Chapter 5 is Investigative Horror in the Dark Ages. This Keeper-oriented chapter gets under the hood of running a Dark Ages game, with special attention giving to using Oral Tradition in place of the more standard Cthulhu practice of heading to the library. There is also good advice on how not to run the game, to avoid it turning into a medieval fantasy RPG rather than weird horror. Chapter 6, The Cthulhu Mythos in the Dark Ages, broadens the scope well beyond Anglo-Saxon England to discuss centers of Mythos activity across the continent (and beyond). We are introduced to cults active during the period, and how the gods of the Mythos are viewed in the Dark Ages world. For characters who are literate, there is a selection of Mythos tomes around during the period, including occult tomes and poems (think "epic poem" here, the preferred narrative style in the days before novels). There is a long discussion on folk magic and witchcraft, and an extensive list of new spells. 


Then at last we come to Chapter 7, the Bestiary. This is where the third edition draws most heavily on the editions before it, with Stéphane Gesbert's terrific menagerie of Cthulhu horrors adapted to this setting, as well as an expanded selection new to this volume. Folkloric beings, such as the dragon from Beowulf or the pre-Dracula vampire, appear as well. I will not be spoiling the surprise, but the book provides its own vampire lord in the personage of a historical figure, a surprise that brought a wicked grin to my face.


As previously discussed, chapter 8 is the Totburh setting, populated by a ton of colorful NPCs. The book concludes with three scenarios, a Glossary, Timeline, Who's Who, and Bibliography.

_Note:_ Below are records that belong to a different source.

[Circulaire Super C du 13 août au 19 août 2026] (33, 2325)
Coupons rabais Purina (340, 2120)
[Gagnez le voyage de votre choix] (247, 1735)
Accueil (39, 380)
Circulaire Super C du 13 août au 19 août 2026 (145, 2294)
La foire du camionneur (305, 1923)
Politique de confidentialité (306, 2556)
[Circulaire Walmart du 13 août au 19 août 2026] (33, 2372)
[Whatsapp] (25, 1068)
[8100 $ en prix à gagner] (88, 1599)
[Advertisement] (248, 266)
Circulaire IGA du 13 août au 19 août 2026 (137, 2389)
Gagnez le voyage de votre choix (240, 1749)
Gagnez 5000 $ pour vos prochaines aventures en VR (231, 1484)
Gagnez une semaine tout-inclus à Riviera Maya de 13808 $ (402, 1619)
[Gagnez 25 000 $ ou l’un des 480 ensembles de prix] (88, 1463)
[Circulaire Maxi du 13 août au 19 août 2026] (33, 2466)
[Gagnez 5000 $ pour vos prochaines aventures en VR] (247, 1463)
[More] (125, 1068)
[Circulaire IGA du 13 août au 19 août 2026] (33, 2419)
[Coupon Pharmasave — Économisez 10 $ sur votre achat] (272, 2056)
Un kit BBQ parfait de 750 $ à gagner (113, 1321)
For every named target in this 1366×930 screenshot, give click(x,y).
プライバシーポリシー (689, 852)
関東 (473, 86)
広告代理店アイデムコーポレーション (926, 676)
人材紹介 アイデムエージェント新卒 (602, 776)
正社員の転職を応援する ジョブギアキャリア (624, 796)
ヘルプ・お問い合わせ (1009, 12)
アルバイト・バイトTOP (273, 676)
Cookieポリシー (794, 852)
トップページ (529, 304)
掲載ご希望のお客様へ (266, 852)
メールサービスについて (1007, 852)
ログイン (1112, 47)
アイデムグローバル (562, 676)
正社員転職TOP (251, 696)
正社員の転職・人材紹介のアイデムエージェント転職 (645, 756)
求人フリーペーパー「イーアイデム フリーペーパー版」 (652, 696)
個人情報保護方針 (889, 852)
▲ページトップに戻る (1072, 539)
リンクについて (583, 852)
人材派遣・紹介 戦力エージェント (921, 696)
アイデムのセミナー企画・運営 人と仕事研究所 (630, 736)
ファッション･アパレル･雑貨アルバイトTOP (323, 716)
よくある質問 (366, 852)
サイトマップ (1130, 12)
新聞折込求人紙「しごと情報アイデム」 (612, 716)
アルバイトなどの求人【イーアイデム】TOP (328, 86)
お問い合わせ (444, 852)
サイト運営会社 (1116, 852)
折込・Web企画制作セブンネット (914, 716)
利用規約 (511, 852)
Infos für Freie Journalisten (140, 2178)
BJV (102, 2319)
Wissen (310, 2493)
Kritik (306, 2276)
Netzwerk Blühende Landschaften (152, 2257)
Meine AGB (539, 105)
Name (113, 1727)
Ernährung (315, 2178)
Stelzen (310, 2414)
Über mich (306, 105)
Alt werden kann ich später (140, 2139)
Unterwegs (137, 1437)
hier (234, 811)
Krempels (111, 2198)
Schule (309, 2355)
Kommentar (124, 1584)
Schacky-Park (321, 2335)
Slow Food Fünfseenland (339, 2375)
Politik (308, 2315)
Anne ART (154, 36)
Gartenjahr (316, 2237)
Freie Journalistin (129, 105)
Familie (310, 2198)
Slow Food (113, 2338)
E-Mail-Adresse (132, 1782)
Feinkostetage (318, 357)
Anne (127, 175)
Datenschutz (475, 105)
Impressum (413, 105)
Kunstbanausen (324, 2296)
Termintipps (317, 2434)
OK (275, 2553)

The creative team here has delivered a terrific product. Both Bowser and Holloway bring academic credentials in the subject to Dark Ages, and the authenticity shows. Newton's storytelling skills give the characters and scenarios here depth, and Mason brings the same skills he did to the 7e rulebook. Call of Cthulhu has been Chaosium's flagship for decades now, and the work being done in its recent projects is as superb as it has ever been (the production values are the best we have seen). Cthulhu Dark Ages is a brilliant addition to the line, a book anyone who loves the game needs on their shelf...well, when it materializes in dead tree form. It has everything the previous edition has and more. 

Just buy it already.   



1 comment:

  1. I'm glad you enjoyed the book. Hopefully it brings plenty of nightmares to your table.